▶ _Work to be completed_: Note each line of the entries that includes "beside". Then copy those lines.

________

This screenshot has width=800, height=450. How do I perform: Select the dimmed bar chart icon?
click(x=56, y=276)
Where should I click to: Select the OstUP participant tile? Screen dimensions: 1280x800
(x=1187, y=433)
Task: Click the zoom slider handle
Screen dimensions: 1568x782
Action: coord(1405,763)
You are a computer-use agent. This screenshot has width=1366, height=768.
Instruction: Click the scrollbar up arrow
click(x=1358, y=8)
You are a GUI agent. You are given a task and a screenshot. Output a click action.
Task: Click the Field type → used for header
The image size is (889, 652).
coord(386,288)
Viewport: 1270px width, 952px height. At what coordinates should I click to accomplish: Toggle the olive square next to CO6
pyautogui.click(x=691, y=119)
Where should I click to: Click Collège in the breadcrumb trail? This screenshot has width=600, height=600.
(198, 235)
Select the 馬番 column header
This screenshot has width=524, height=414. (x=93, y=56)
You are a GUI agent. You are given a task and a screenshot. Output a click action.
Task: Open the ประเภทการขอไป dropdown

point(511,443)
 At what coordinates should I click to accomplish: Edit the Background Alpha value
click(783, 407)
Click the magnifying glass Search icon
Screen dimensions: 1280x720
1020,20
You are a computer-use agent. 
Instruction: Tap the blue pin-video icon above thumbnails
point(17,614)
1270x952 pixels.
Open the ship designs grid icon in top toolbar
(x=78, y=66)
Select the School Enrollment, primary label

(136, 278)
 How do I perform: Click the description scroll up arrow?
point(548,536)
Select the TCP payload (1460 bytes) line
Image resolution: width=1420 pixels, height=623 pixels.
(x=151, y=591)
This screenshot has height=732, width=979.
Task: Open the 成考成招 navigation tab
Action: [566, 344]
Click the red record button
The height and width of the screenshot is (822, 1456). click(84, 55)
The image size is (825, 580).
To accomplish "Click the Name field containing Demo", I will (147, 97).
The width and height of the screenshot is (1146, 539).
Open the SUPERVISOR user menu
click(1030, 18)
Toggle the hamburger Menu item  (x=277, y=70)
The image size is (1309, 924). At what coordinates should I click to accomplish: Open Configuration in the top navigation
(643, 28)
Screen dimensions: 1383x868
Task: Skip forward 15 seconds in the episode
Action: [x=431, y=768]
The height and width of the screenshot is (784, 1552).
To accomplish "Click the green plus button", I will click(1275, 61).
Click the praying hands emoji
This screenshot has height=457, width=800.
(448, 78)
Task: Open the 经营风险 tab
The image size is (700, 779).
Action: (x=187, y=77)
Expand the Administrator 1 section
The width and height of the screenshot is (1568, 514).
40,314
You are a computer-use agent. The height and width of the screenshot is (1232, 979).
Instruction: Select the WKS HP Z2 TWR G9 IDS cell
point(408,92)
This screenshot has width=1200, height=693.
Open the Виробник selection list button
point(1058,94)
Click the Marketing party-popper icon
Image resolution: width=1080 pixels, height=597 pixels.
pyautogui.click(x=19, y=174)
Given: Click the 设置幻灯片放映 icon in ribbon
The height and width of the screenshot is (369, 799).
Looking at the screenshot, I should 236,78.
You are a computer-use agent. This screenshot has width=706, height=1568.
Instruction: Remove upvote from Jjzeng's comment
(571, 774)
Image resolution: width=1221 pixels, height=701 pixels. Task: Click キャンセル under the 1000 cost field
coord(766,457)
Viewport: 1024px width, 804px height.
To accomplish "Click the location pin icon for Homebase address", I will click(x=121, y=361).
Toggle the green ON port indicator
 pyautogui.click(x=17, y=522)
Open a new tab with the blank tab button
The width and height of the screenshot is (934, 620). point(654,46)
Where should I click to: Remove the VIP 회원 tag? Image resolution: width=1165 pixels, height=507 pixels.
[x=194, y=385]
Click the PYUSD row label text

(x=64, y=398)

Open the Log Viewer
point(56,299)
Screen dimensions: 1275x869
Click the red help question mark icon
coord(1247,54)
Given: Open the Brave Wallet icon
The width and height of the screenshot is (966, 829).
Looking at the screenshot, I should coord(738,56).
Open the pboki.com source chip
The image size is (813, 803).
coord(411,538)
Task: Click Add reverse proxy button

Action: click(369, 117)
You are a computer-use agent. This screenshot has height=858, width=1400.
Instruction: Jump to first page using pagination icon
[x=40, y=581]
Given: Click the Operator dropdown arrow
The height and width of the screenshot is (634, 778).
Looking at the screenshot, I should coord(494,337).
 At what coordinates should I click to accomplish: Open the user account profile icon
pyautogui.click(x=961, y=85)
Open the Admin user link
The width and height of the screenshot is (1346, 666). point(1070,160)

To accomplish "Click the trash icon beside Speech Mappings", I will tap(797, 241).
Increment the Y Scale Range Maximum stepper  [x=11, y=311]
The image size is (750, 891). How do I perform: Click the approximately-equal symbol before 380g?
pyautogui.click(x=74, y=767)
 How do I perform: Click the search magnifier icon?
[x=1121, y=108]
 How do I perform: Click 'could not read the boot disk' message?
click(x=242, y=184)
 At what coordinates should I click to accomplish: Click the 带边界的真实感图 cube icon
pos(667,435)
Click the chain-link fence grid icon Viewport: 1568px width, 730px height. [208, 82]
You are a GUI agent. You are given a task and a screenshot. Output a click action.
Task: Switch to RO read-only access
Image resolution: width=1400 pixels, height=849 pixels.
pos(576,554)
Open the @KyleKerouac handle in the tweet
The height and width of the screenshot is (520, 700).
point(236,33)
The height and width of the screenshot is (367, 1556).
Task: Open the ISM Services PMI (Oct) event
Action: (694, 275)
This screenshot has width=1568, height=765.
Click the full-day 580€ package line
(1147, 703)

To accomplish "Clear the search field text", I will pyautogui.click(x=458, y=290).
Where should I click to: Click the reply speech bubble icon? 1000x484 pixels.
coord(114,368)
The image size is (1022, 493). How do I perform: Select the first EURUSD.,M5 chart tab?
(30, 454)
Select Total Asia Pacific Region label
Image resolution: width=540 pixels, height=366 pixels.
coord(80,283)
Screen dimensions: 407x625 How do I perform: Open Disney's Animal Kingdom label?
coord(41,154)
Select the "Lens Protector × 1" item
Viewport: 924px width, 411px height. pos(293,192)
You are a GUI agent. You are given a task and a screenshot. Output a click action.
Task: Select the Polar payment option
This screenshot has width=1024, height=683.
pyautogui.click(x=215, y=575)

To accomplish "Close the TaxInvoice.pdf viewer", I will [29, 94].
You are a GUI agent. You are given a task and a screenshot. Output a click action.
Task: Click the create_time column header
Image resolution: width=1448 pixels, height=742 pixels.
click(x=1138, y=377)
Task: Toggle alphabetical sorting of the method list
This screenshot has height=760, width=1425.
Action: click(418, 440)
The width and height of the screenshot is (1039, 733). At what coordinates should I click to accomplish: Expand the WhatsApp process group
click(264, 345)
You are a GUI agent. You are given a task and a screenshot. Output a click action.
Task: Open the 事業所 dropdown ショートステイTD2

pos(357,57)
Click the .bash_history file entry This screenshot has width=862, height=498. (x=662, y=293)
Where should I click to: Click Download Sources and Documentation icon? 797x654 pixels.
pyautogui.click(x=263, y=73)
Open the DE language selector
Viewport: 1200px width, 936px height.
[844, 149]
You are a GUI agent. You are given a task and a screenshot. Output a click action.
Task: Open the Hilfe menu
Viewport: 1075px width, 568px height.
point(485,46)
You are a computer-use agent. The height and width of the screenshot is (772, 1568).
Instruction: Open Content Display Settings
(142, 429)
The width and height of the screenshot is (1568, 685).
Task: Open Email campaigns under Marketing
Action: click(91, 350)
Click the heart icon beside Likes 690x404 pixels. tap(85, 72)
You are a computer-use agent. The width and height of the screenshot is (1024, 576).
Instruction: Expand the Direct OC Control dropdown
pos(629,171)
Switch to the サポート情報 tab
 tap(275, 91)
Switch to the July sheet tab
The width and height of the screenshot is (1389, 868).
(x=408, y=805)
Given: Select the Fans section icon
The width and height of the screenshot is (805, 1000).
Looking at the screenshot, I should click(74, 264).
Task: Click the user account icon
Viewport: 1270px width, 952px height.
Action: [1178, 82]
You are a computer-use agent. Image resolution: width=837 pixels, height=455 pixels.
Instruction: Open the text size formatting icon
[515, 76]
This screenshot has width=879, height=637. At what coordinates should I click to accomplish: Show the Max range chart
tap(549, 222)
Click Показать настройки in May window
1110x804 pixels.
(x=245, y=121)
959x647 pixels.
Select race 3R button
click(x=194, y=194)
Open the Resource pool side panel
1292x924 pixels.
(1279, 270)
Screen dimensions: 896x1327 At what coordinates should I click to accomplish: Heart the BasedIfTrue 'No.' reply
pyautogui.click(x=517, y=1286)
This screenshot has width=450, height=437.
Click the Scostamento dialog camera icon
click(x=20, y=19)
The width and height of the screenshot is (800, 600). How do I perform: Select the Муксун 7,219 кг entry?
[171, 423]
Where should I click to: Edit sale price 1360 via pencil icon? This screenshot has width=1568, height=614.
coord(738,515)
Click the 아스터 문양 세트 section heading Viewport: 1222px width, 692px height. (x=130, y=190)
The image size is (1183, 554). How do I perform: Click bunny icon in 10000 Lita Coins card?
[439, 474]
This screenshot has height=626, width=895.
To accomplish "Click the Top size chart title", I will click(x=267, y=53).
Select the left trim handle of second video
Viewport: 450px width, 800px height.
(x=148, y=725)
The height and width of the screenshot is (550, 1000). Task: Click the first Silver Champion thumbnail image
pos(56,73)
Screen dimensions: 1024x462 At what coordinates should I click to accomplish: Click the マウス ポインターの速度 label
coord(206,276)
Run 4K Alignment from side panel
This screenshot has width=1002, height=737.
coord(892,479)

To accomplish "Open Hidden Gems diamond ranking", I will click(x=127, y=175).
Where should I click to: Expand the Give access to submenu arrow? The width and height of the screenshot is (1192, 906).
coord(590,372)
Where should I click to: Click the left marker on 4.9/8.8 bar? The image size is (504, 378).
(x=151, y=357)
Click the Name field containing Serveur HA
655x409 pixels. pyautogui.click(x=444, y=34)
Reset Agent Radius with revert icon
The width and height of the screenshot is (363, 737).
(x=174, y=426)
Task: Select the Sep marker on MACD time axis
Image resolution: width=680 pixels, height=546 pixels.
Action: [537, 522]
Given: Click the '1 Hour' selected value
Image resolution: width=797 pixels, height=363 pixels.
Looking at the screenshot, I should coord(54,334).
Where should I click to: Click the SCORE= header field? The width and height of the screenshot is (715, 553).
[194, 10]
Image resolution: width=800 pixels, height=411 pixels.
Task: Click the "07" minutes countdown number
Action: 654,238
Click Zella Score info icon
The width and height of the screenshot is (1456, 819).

________

▶ _Your solution_:
To accomplish "Click the trash icon beside Speech Mappings", I will tap(797, 241).
Click the heart icon beside Likes 690x404 pixels. tap(85, 72)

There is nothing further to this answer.